* REQUISITOS DE LA TAREA: Presenta todas las líneas de los ítems como una tabla de Markdown con las columnas «Número» y «Línea», una fila por línea y sin las líneas en blanco.

* DATOS PROPORCIONADOS:

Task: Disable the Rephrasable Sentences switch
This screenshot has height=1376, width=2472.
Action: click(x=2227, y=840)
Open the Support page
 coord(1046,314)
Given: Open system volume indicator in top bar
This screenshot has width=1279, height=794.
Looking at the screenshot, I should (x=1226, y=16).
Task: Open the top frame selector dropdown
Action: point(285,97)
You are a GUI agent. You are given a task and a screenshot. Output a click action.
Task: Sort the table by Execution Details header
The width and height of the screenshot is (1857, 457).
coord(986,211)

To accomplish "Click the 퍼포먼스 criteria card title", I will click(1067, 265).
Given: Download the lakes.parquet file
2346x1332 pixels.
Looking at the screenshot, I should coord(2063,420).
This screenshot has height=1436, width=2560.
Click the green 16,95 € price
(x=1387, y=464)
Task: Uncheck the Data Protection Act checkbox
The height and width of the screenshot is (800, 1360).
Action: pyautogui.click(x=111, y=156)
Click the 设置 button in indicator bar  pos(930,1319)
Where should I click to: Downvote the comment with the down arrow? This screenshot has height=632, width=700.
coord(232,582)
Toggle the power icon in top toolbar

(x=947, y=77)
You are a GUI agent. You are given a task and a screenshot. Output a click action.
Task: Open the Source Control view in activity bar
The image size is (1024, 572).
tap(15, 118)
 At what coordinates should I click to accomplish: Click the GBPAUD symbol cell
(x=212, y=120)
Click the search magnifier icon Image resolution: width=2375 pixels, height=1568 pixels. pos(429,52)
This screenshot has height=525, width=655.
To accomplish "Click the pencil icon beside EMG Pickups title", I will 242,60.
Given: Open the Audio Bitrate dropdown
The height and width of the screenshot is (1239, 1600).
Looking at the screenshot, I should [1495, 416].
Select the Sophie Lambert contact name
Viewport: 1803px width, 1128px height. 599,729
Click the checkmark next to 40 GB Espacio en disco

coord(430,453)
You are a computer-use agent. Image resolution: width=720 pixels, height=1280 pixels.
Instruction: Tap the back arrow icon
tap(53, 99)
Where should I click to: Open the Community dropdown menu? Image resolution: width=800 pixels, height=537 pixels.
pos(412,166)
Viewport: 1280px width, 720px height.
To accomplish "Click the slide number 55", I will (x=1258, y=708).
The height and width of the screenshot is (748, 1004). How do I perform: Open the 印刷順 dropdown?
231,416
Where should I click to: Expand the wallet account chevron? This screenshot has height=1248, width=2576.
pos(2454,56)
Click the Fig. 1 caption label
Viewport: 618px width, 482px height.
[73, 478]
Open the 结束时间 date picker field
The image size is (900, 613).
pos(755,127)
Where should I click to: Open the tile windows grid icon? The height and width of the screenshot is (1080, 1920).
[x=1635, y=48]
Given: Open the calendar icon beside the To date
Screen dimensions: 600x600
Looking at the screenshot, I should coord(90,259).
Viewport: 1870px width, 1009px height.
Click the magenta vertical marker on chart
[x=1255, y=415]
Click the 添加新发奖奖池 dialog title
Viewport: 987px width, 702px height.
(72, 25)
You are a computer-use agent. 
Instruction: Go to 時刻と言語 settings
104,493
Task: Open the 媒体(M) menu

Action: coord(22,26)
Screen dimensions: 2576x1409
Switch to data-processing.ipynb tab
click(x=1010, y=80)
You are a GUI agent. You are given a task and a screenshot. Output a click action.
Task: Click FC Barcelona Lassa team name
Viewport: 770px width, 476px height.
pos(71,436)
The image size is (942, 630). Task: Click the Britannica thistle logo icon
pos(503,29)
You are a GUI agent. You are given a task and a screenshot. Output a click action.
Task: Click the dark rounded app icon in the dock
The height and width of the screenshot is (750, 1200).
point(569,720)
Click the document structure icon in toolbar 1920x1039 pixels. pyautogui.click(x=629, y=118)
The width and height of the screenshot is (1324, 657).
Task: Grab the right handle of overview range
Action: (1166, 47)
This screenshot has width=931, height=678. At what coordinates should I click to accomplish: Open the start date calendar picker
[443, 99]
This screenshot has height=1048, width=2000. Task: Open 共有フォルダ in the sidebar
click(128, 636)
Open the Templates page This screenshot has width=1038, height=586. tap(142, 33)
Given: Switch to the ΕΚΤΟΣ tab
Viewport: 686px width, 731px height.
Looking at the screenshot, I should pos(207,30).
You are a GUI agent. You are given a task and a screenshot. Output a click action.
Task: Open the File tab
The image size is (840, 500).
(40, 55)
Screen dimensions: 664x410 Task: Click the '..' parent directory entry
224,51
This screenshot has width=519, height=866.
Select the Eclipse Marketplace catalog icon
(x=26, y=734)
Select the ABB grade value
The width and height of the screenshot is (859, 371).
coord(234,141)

* RESPUESTA CORRECTA:
| Número | Línea |
|---|---|
| 1 | Task: Disable the Rephrasable Sentences switch |
| 2 | This screenshot has height=1376, width=2472. |
| 3 | Action: click(x=2227, y=840) |
| 4 | Open the Support page |
| 5 |  coord(1046,314) |
| 6 | Given: Open system volume indicator in top bar |
| 7 | This screenshot has width=1279, height=794. |
| 8 | Looking at the screenshot, I should (x=1226, y=16). |
| 9 | Task: Open the top frame selector dropdown |
| 10 | Action: point(285,97) |
| 11 | You are a GUI agent. You are given a task and a screenshot. Output a click action. |
| 12 | Task: Sort the table by Execution Details header |
| 13 | The width and height of the screenshot is (1857, 457). |
| 14 | coord(986,211) |
| 15 | To accomplish "Click the 퍼포먼스 criteria card title", I will click(1067, 265). |
| 16 | Given: Download the lakes.parquet file |
| 17 | 2346x1332 pixels. |
| 18 | Looking at the screenshot, I should coord(2063,420). |
| 19 | This screenshot has height=1436, width=2560. |
| 20 | Click the green 16,95 € price |
| 21 | (x=1387, y=464) |
| 22 | Task: Uncheck the Data Protection Act checkbox |
| 23 | The height and width of the screenshot is (800, 1360). |
| 24 | Action: pyautogui.click(x=111, y=156) |
| 25 | Click the 设置 button in indicator bar  pos(930,1319) |
| 26 | Where should I click to: Downvote the comment with the down arrow? This screenshot has height=632, width=700. |
| 27 | coord(232,582) |
| 28 | Toggle the power icon in top toolbar |
| 29 | (x=947, y=77) |
| 30 | You are a GUI agent. You are given a task and a screenshot. Output a click action. |
| 31 | Task: Open the Source Control view in activity bar |
| 32 | The image size is (1024, 572). |
| 33 | tap(15, 118) |
| 34 |  At what coordinates should I click to accomplish: Click the GBPAUD symbol cell |
| 35 | (x=212, y=120) |
| 36 | Click the search magnifier icon Image resolution: width=2375 pixels, height=1568 pixels. pos(429,52) |
| 37 | This screenshot has height=525, width=655. |
| 38 | To accomplish "Click the pencil icon beside EMG Pickups title", I will 242,60. |
| 39 | Given: Open the Audio Bitrate dropdown |
| 40 | The height and width of the screenshot is (1239, 1600). |
| 41 | Looking at the screenshot, I should [1495, 416]. |
| 42 | Select the Sophie Lambert contact name |
| 43 | Viewport: 1803px width, 1128px height. 599,729 |
| 44 | Click the checkmark next to 40 GB Espacio en disco |
| 45 | coord(430,453) |
| 46 | You are a computer-use agent. Image resolution: width=720 pixels, height=1280 pixels. |
| 47 | Instruction: Tap the back arrow icon |
| 48 | tap(53, 99) |
| 49 | Where should I click to: Open the Community dropdown menu? Image resolution: width=800 pixels, height=537 pixels. |
| 50 | pos(412,166) |
| 51 | Viewport: 1280px width, 720px height. |
| 52 | To accomplish "Click the slide number 55", I will (x=1258, y=708). |
| 53 | The height and width of the screenshot is (748, 1004). How do I perform: Open the 印刷順 dropdown? |
| 54 | 231,416 |
| 55 | Where should I click to: Expand the wallet account chevron? This screenshot has height=1248, width=2576. |
| 56 | pos(2454,56) |
| 57 | Click the Fig. 1 caption label |
| 58 | Viewport: 618px width, 482px height. |
| 59 | [73, 478] |
| 60 | Open the 结束时间 date picker field |
| 61 | The image size is (900, 613). |
| 62 | pos(755,127) |
| 63 | Where should I click to: Open the tile windows grid icon? The height and width of the screenshot is (1080, 1920). |
| 64 | [x=1635, y=48] |
| 65 | Given: Open the calendar icon beside the To date |
| 66 | Screen dimensions: 600x600 |
| 67 | Looking at the screenshot, I should coord(90,259). |
| 68 | Viewport: 1870px width, 1009px height. |
| 69 | Click the magenta vertical marker on chart |
| 70 | [x=1255, y=415] |
| 71 | Click the 添加新发奖奖池 dialog title |
| 72 | Viewport: 987px width, 702px height. |
| 73 | (72, 25) |
| 74 | You are a computer-use agent.  |
| 75 | Instruction: Go to 時刻と言語 settings |
| 76 | 104,493 |
| 77 | Task: Open the 媒体(M) menu |
| 78 | Action: coord(22,26) |
| 79 | Screen dimensions: 2576x1409 |
| 80 | Switch to data-processing.ipynb tab |
| 81 | click(x=1010, y=80) |
| 82 | You are a GUI agent. You are given a task and a screenshot. Output a click action. |
| 83 | Task: Click FC Barcelona Lassa team name |
| 84 | Viewport: 770px width, 476px height. |
| 85 | pos(71,436) |
| 86 | The image size is (942, 630). Task: Click the Britannica thistle logo icon |
| 87 | pos(503,29) |
| 88 | You are a GUI agent. You are given a task and a screenshot. Output a click action. |
| 89 | Task: Click the dark rounded app icon in the dock |
| 90 | The height and width of the screenshot is (750, 1200). |
| 91 | point(569,720) |
| 92 | Click the document structure icon in toolbar 1920x1039 pixels. pyautogui.click(x=629, y=118) |
| 93 | The width and height of the screenshot is (1324, 657). |
| 94 | Task: Grab the right handle of overview range |
| 95 | Action: (1166, 47) |
| 96 | This screenshot has width=931, height=678. At what coordinates should I click to accomplish: Open the start date calendar picker |
| 97 | [443, 99] |
| 98 | This screenshot has height=1048, width=2000. Task: Open 共有フォルダ in the sidebar |
| 99 | click(128, 636) |
| 100 | Open the Templates page This screenshot has width=1038, height=586. tap(142, 33) |
| 101 | Given: Switch to the ΕΚΤΟΣ tab |
| 102 | Viewport: 686px width, 731px height. |
| 103 | Looking at the screenshot, I should pos(207,30). |
| 104 | You are a GUI agent. You are given a task and a screenshot. Output a click action. |
| 105 | Task: Open the File tab |
| 106 | The image size is (840, 500). |
| 107 | (40, 55) |
| 108 | Screen dimensions: 664x410 Task: Click the '..' parent directory entry |
| 109 | 224,51 |
| 110 | This screenshot has width=519, height=866. |
| 111 | Select the Eclipse Marketplace catalog icon |
| 112 | (x=26, y=734) |
| 113 | Select the ABB grade value |
| 114 | The width and height of the screenshot is (859, 371). |
| 115 | coord(234,141) |